Many of the recycled "faux," slate is made with tires, (and almost as expensive.) I have experiment a little but the labor to cut them up outdoes their use. I have tried to think of other ways, but without big machines and many tires, it just doesn't work. Now, many places don't ever through their tires out, which is a good thing, they recycle.
I have seen carpet roofs as well and done a few. I like the felt carpet padding more than the carpet. I would use it with the pitches I mention above and the same coverage or better. I can't recommend the concrete as I don't care for the stuff. It is not environmentally sustainable to keep making it in most areas. It hangs onto moisture too much and the carpet would probably have been fine with out it or just a good lime wash. I'm glad Alder had success, I just don't recommend the stuff to often, especially for green or natural builds.
It did add rigidity to the roof, so if I were to plan to do without it altogether I would have beefed up the frame and deck underneath....in the case of the cabins in question, this was bamboo and pine poles and then two thicknesses of heavy two-ply furniture crate cardboard.

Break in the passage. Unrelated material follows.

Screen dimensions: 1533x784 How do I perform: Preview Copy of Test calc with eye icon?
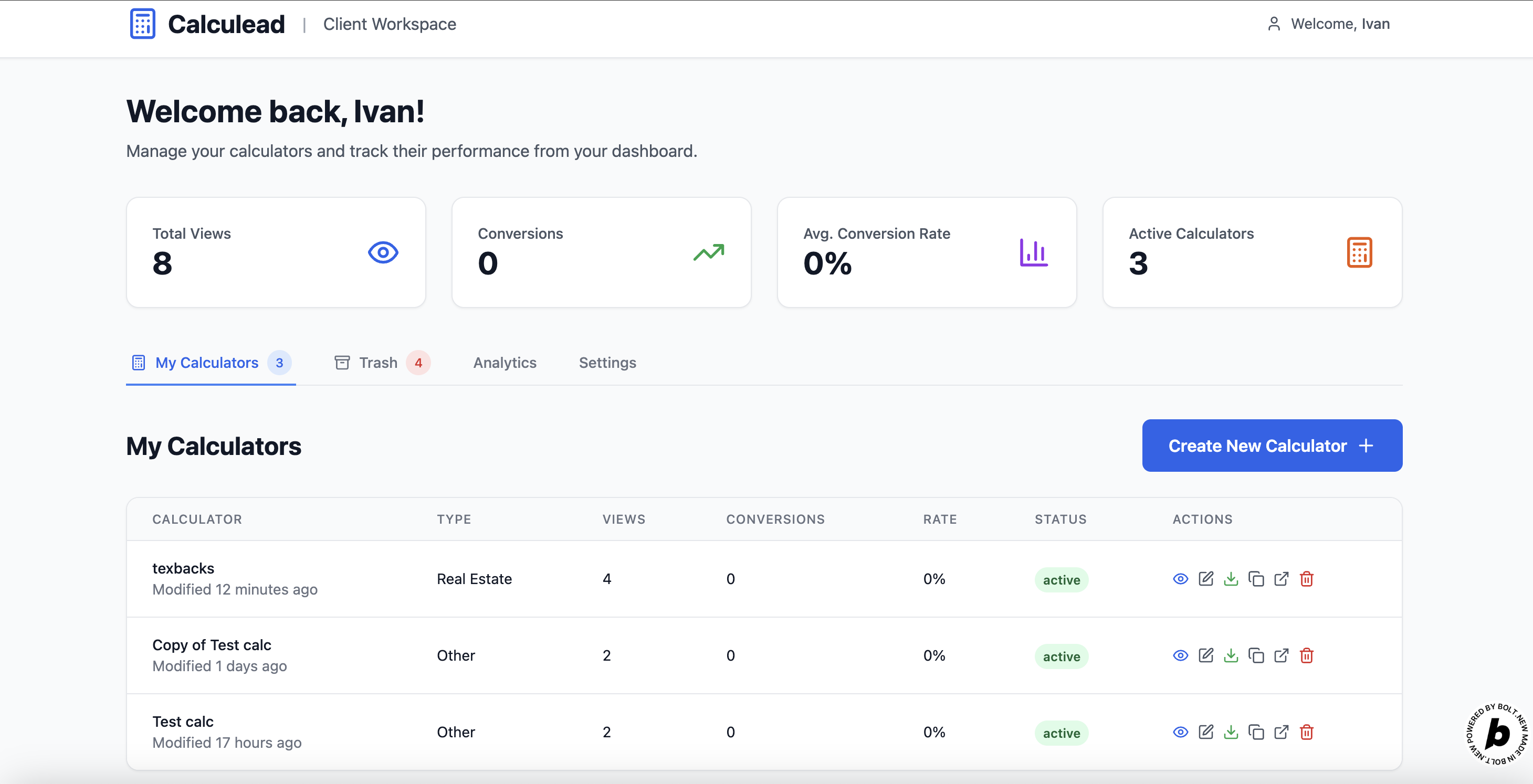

It sounds like your application of concrete was a recycle/salvage and I can see that being wise/resourceful. As for "beefing up," the frame and deck, I don't believe you would have needed to if it has lasted this long. Concrete did not add any "water proof," qualities to the roof, only weight. Your roof would have been lighter without it, but it would seem your cabin has fared well, none the less. Concrete stucco, and similar applications are often added as water proofing methods, that in all actuality, only retain water and make things heavier and/or promote decomposition of the substrate through retained moisture and alkalinity. Your concept of carpet was great and has probably been the largest promoter of having things grow on the roof. I would alter my other entry, by saying, if you design a stout frame and applied the correct waterproofing, a carpet roof would probably turn green rapidly for held vegetation and compost material. The carpet padding I use is covered in moss in no time. Concrete in general is often endowed with qualities it doesn't really have, I blame the industry for that as well as many contractors that use it for their convenience, not because it is best practice. Most stick frame construction sitting on concrete foundations is not meant to, nor will it last, as long as the old timber frames, and earth structures they have tried to replace, folks like you and sites like this are beginning to open peoples eye's.